Fibrous dysplasia - already described

Osteoma - already described

Ossifying fibroma - These lesions are incidental findings during imaging. It can also be symptomatic in relation to a mass effect of the tumor on adjacent structures. When the lesion protrudes out of the nasal cavity then it can be visualized easily. In these lesions there is a sharp delimitation from the surrounding healthy tissue, which is in contrast to fibrous dysplasia.

Surgical removal of ossifying fibroma is rather difficult when compared to that of osteoma. Total resection is mandatory as there is a higher percentage chance of recurrence.

Ameloblastomas:

These are locally aggressive tumors with a high propensity for recurrence. These tumors are believed to arise from remnants of dental lamina or odontogenic epithelium. Tumors arising from maxillary sinus could secondarily extend through nasal and paranasal sinus cavities.

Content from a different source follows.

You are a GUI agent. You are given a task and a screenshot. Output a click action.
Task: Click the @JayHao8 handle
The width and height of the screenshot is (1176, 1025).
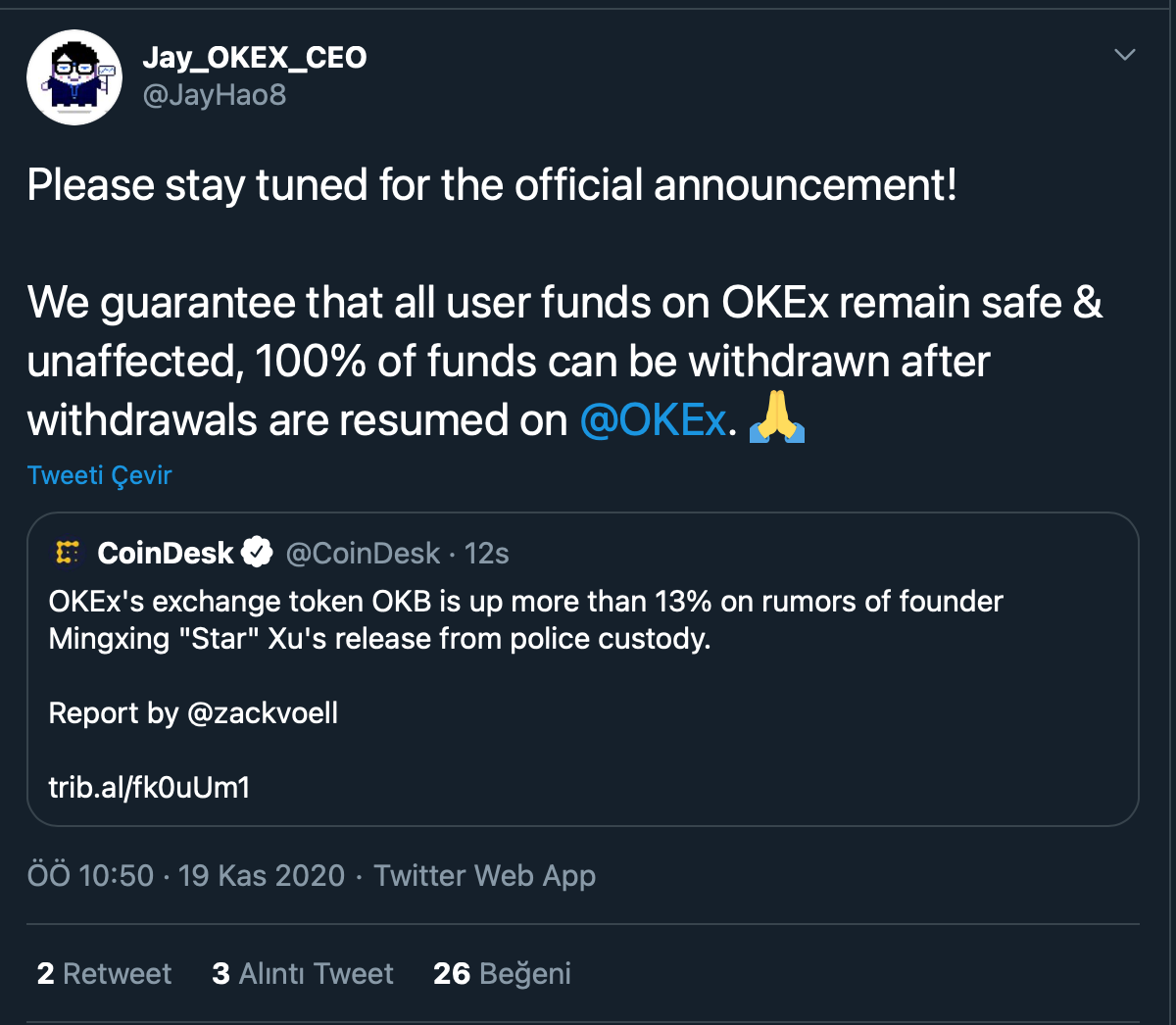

Two predominant growth patterns have been noticed:

Follicular

Plexiform

These are slow growing and locally aggressive tumors. These tumors commonly arise from the jaws and are frequently associated with unerupted tooth. It commonly appears in the thrid - fifth decades in life. This tumor has no gender predilection.

These tumors can be managed by performing radical surgical excision.